In Behymer v. Cook, 5 Colo. 395, the defendant in attachment, alleged that the levy of the writ was upon implements or stock in trade, which the statute exempted from seizure. The court said in the course of its discussion, that if the mortgage was given for the purchase money thereof the articles would not be exempted. By analogy, under section 5088 here relied upon by the defendant, even if the goods included in this mortgage were household goods afterwards used by the family, the mortgage thereon for the purchase money, in whole or in part, would be valid, even though the wife was living with her husband at the time and did not join in its execution. See also Dunham v. Cramer, 63 N. J. Eq. 151, 51 Atl. 1011.
The rule of these decisions we think is the correct one. The evidence, as we read this record, shows, first, that the plea of payment was not established by the evidence and the judgment was not based on that defense; second, this mortgage, which was attacked by the wife as invalid, on which the judgment was predicated, was given to secure a note which represents a part of the purchase price of goods bought by her husband, and the mortgage was executed by him at the time of the purchase, or was a mortgage in renewal of one that was given at the time of the purchase of the goods, and before they became household goods.
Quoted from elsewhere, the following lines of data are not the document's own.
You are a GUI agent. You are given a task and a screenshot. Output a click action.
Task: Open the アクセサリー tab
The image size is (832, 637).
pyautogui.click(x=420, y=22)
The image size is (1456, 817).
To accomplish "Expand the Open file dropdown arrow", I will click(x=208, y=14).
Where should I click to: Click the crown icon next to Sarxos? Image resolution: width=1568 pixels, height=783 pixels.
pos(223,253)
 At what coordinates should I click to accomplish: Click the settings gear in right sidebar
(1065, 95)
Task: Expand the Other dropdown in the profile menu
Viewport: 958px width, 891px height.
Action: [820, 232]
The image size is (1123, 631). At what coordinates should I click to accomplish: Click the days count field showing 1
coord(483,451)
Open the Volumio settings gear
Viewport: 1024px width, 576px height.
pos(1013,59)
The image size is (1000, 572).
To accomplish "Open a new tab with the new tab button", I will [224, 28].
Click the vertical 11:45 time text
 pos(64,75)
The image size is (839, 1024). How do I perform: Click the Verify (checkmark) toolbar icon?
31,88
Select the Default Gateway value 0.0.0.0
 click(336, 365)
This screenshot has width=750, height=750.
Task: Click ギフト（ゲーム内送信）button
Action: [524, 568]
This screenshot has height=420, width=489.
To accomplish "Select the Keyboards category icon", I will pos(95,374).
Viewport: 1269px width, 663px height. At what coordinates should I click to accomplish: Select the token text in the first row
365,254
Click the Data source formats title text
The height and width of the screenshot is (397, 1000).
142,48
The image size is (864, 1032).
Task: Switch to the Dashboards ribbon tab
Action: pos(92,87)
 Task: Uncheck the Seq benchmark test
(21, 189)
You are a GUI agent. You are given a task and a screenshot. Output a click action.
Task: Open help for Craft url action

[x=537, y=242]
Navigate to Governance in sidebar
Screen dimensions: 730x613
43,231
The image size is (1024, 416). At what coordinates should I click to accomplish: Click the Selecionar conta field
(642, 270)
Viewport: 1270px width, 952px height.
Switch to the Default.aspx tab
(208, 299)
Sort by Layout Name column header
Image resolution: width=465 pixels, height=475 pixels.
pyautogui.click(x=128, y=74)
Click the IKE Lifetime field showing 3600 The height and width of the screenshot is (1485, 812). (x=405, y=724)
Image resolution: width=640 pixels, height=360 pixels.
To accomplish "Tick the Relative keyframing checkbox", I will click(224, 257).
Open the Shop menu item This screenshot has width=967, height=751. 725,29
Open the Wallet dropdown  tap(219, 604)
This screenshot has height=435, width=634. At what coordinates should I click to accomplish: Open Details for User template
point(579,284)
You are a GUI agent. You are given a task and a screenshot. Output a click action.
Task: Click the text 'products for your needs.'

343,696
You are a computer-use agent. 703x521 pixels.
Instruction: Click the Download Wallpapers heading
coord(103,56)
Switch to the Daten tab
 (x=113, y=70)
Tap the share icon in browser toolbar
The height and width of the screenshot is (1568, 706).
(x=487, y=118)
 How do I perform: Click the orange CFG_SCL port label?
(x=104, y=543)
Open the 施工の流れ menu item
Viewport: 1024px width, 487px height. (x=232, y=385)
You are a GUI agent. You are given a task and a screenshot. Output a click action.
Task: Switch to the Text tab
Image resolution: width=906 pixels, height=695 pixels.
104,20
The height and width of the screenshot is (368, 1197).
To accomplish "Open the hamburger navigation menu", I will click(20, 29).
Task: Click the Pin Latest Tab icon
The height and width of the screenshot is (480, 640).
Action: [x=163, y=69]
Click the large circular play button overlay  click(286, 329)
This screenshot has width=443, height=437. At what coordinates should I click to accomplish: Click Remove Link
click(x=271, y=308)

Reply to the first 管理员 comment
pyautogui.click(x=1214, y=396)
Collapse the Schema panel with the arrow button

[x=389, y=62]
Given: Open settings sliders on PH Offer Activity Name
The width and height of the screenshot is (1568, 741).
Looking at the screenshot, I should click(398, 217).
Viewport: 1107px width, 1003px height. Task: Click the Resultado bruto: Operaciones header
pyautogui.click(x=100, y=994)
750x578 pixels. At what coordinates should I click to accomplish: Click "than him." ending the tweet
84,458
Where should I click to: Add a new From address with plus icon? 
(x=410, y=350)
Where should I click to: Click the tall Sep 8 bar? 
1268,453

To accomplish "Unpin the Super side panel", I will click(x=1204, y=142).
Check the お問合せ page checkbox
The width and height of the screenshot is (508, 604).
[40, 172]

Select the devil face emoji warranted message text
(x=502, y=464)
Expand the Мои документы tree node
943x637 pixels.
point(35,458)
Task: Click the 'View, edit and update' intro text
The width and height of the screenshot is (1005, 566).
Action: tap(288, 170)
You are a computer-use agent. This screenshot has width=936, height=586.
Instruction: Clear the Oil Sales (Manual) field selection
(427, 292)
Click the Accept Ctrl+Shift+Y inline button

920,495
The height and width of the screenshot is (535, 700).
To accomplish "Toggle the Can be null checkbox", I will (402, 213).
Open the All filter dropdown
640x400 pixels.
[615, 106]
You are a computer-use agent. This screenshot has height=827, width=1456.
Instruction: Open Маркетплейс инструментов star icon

That being true, since the mortgage debt was unpaid, even though Burks and his wife were residing together at the time the mortgage was executed, it was not invalid.
6. The error of the court in including as a part of its *Page 371 
money judgment, $11.00 for damages, which it stated to the jury had not been established, would not of itself be sufficient to require a reversal, for the total amount of the judgment rendered might be reduced by eliminating this item; but the prejudicial error which compels a reversal of the judgment consists in the fact that the undisputed evidence is that the mortgage, instead of being invalid on the ground that Mrs. Burks did not join in its execution, is a valid mortgage given, as it was, by her husband for a balance due upon property which he himself bought, and on which he gave the mortgage before they became household goods of the family.
The judgment is reversed and the cause remanded.
MR. JUSTICE ALLEN and MR. JUSTICE SHEAFOR concur.